Flowers also remain significant to artistic works for their symbolic meanings. This included legends in ancient mythologies and folklore. Eventually, this also included sonnets, plays, and productions in the Renaissance era.
Interested in a formal course on floristry? Want to get certified as an expert on everything flower related? We suggest looking into professional bodies and schools in floristry.
These include American Institute of Floral Designers of the AIFD (www.aifd.org), the Society of American Florists (www.safnow.org), the American Floral Endowment (www.endowment.org). You can also look at similar institutions offering tracks in floristry.

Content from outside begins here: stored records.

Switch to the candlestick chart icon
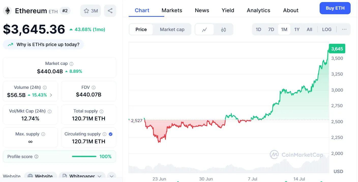The width and height of the screenshot is (358, 182). pos(223,30)
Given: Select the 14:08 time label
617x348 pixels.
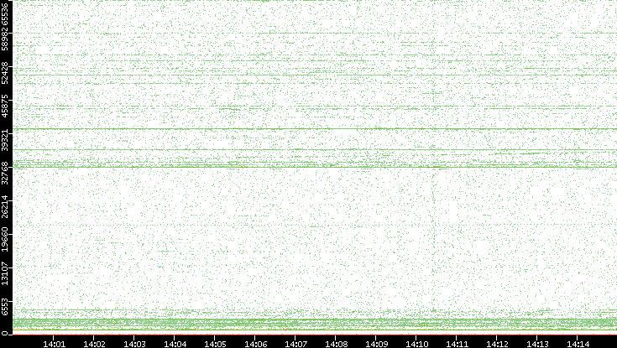Looking at the screenshot, I should pyautogui.click(x=336, y=343).
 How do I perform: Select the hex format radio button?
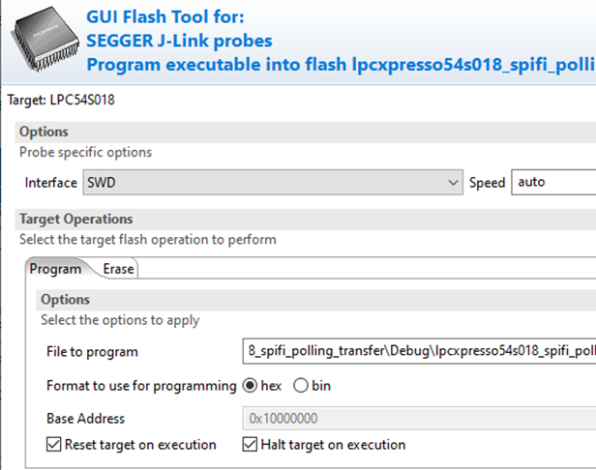point(250,386)
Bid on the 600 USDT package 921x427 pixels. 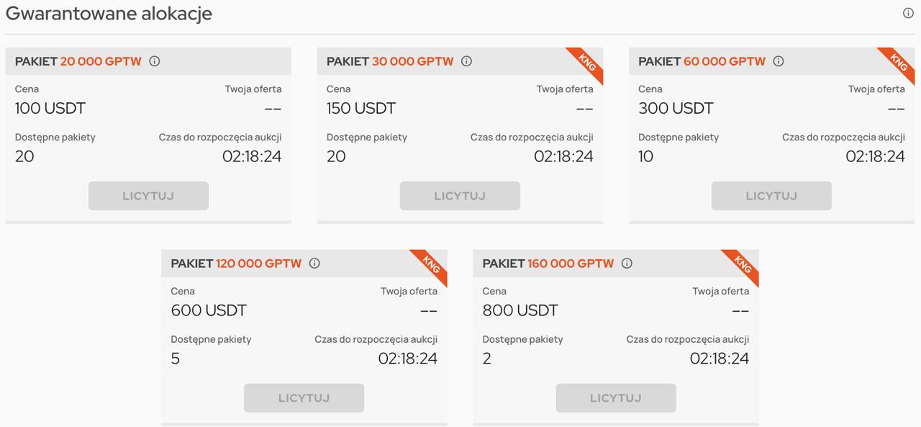coord(304,397)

Brief History on Flower Meanings
The language of flowers, from The Natural Wedding Company
Ever wonder about violets and their importance to Sapphic relationships? How about daisies and sunflowers and their popularity in friendly floral bouquets? Or the climb of roses to their standing as a favorite flower?
Whatever it is, we’re here to help you. This overview will take you through the development of flower meanings throughout history.
Since its climax in the Victorian era, flowers have influenced the production and retelling of many art forms. This consisted of mythologies and legends in ancient cultures. Later, it turned up in plays authored by world-famous artists like William Shakespeare.
In fact, the Victorians were so into flower meanings that they made entire handbooks for it. It was one way for people to make sure they got their bouquets and flower arrangements right.
Today, flowers hold the same importance in expressing one’s emotions. This, of course, extends to showing sentiments to their significant others and loved ones.
Everyone has an idea of the basics of the language of flowers. Red flowers, particularly roses, display your love and passion for that special someone. Yellow flowers signify friendship. White signifies purity and innocence. And so on, so forth.
But how sophisticated does it get?
Does the meaning evolve when put together with other flowers, other colors, other arrangements? Does it matter if the variety of flowers is a mix of different species or only one species? Does it matter if the arrangement leans towards the left, the right, or stands still and upright?
The short answer is, yes.
There are generally accepted meanings for each color. But there are further differences to each color for various species.
Colors and Species
Flowers often mean nice things, like passion and affection. But they can also just as easily represent negative emotions like conceit and disdain.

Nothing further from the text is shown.